Action item
Give back every record word for word, keeping the pictures out.
***** The data
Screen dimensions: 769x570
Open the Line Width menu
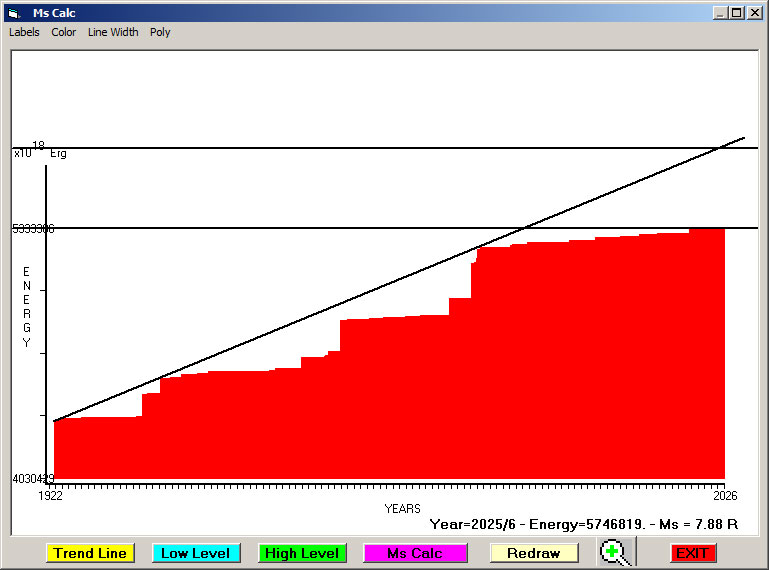pyautogui.click(x=113, y=32)
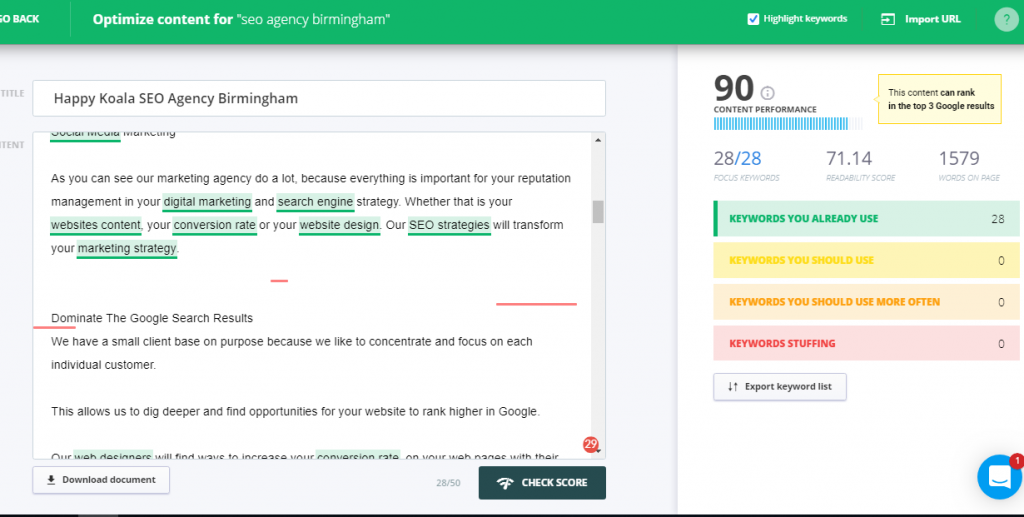Image resolution: width=1024 pixels, height=517 pixels.
Task: Open the chat messenger bubble icon
Action: 999,477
**********
Output for this task
Screen dimensions: 769x570
Open the Line Width menu
pyautogui.click(x=113, y=32)
Image resolution: width=1024 pixels, height=517 pixels.
Task: Open the chat messenger bubble icon
Action: 999,477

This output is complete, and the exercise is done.